- Raymond James upgraded shares of Exxon Mobil, saying the dividend yield is the highest in decades.
- The investment bank also says there's a "decent chance" the oil giant will start buying back stock from shareholders.
It's time to stop betting against oil and gas giant Exxon Mobil, Raymond James said in a research note on Monday.
The investment bank upgraded shares of Exxon from "underperform" to "market perform," saying the dividend payment to shareholders looks attractive. Investors also stand to benefit as Exxon potentially begins to buy back the stock from shareholders.
The firm had taken a bearish view on Exxon due to challenges in its European natural gas operations, "lackluster" growth in oil and gas production, a pricey acquisition in U.S. shale fields and the lack of share buybacks.
Shares of Exxon are down 5.6 percent this year, while the S&P 500 energy sector is up about 1 percent. Exxon's stock price was higher in premarket trading but was down slightly after the opening bell on Monday.
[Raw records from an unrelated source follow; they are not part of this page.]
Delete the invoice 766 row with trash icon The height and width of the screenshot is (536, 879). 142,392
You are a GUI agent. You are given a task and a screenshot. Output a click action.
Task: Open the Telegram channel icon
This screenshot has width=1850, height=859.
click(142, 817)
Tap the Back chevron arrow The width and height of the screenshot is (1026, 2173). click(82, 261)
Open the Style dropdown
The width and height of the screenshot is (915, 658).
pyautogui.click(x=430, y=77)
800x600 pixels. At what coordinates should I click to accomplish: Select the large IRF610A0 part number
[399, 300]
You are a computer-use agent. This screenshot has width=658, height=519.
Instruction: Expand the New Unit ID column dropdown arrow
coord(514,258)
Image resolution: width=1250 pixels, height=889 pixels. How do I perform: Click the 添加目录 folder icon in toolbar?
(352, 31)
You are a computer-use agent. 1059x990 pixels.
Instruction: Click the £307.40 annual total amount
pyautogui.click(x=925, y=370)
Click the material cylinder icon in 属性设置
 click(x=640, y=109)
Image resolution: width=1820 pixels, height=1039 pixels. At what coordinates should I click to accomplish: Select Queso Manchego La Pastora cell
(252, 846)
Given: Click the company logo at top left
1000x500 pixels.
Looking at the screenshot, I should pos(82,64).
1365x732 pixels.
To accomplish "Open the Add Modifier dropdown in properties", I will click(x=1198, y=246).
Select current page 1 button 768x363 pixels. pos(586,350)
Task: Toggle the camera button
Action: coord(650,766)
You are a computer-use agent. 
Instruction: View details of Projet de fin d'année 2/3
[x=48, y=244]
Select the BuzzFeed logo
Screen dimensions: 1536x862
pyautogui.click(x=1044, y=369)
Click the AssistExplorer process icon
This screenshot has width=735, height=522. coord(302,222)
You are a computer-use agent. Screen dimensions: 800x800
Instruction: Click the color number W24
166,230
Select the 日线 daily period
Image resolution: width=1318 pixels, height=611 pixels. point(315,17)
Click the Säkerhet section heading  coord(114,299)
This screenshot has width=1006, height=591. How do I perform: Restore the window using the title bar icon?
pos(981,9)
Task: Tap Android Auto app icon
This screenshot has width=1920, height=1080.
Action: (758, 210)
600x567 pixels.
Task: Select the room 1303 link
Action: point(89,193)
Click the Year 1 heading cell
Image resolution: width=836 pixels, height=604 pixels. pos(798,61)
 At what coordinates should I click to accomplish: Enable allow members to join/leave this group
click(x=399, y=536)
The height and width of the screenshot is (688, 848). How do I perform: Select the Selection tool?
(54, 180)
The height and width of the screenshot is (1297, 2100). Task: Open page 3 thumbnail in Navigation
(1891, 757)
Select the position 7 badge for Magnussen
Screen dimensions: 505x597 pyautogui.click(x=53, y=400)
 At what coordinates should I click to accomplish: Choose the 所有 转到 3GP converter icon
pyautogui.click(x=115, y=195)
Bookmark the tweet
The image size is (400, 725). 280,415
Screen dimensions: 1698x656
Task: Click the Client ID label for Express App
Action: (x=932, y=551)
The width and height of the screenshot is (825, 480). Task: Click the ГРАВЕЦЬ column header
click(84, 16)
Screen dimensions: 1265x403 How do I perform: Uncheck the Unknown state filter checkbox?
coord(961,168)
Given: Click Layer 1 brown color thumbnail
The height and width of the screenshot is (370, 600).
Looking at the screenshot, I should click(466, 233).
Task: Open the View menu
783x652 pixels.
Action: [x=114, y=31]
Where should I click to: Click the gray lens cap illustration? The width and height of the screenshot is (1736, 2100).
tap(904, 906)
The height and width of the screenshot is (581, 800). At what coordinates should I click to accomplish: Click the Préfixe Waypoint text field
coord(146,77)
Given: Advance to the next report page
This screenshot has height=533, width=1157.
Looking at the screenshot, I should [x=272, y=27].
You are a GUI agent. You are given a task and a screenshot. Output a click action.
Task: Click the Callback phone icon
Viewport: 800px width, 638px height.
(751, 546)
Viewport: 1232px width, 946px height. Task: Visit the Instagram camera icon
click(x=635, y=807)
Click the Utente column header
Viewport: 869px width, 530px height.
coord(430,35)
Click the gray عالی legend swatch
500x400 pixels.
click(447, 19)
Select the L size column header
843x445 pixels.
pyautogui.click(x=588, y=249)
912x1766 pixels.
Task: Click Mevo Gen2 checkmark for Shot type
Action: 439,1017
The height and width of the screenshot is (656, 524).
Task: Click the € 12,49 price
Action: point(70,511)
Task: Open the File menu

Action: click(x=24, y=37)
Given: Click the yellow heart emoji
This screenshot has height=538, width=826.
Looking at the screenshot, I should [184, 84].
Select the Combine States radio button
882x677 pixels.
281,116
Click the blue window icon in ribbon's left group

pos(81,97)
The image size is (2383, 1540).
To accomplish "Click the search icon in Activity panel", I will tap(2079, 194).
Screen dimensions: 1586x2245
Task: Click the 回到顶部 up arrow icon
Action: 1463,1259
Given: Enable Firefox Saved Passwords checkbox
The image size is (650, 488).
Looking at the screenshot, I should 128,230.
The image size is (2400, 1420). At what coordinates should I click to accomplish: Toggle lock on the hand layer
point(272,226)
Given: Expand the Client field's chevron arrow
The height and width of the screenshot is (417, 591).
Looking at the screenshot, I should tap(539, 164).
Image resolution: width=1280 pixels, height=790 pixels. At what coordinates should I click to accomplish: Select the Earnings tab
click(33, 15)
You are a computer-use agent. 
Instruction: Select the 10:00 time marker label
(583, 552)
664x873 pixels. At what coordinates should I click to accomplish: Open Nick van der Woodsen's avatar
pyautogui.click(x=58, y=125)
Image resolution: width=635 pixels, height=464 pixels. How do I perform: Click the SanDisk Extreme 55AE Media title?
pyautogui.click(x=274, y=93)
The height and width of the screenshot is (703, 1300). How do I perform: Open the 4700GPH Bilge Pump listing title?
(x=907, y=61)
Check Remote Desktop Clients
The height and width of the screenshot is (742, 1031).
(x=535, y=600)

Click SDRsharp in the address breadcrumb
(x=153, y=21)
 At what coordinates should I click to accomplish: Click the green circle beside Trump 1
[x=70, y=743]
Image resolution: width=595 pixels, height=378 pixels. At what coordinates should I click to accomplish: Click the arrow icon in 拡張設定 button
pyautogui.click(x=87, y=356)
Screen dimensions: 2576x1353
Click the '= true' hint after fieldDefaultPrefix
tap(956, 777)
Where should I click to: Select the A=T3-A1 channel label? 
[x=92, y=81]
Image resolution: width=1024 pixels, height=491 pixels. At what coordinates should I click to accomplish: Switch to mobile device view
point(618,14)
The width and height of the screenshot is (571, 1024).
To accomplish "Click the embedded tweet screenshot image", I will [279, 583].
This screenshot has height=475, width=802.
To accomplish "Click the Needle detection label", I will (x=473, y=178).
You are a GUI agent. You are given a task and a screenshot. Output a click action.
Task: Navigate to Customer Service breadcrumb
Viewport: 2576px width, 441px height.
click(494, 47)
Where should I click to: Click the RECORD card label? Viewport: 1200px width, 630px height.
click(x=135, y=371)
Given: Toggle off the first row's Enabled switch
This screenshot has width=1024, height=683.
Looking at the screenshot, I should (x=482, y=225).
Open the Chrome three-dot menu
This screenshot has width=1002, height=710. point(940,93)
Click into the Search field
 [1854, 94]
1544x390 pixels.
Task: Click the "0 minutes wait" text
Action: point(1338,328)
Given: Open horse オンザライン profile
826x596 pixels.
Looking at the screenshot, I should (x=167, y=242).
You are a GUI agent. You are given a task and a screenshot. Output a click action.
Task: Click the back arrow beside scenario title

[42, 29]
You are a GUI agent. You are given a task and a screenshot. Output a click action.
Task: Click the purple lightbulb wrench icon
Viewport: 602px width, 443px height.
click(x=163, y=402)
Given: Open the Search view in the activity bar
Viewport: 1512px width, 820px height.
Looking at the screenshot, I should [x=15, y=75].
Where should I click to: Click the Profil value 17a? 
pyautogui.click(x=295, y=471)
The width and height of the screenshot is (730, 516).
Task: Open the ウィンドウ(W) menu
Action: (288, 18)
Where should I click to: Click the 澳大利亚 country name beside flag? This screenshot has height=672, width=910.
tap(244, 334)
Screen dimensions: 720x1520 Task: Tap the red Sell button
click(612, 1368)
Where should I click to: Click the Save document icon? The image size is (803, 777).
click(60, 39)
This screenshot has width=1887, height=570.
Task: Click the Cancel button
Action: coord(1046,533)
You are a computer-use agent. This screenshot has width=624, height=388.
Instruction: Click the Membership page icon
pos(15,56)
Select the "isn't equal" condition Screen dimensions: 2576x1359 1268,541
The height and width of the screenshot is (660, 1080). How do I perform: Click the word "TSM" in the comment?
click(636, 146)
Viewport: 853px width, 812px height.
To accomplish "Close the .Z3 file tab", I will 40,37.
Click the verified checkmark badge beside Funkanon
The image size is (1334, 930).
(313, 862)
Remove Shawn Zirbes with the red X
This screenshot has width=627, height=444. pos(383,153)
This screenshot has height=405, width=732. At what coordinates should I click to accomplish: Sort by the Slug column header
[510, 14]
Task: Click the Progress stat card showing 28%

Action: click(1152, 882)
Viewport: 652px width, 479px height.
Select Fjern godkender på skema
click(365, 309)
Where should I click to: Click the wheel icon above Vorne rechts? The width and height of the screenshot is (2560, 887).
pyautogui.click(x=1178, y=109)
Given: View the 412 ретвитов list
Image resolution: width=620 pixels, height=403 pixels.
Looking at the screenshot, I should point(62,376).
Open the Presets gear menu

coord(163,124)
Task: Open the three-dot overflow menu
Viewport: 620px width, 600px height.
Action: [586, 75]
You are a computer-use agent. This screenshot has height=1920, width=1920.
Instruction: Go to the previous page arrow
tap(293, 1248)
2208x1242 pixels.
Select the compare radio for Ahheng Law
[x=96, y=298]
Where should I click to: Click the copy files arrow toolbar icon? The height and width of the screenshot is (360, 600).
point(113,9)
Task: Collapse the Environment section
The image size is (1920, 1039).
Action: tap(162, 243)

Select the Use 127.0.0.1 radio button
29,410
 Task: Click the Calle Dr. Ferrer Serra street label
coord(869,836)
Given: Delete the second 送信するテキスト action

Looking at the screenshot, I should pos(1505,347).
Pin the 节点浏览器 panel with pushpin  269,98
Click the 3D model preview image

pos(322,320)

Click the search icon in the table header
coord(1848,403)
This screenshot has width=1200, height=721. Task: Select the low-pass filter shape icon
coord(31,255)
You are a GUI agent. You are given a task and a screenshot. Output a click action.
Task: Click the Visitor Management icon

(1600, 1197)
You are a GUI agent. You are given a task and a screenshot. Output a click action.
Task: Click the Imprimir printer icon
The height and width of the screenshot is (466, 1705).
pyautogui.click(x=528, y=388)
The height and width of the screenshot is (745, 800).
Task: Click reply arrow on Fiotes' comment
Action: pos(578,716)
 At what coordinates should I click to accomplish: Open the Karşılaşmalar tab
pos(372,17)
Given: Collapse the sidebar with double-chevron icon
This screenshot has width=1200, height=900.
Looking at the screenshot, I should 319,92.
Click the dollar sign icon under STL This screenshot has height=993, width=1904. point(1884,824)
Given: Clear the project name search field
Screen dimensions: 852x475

Thanks to the slump in Exxon's stock price and the recent improvement in profits, the dividend is now yielding 3.9 percent, the highest in decades, Raymond James says. The firm also sees a "decent chance" Exxon will start buying back shares in the "near future."
"At this point, and in the context of oil prices that are within striking distance of what we envision to be cyclical highs over the next 6 to 12 months, we think the Exxon short has essentially run its course," Raymond James analyst Pavel Molchanov wrote.
Raymond James also raised its full-year forecast for oil prices. It expects international benchmark to average $73 a barrel in 2018 and sees U.S. crude fetching $68 a barrel. It notes that shares of Exxon tend to perform better against a relatively stable oil price backdrop.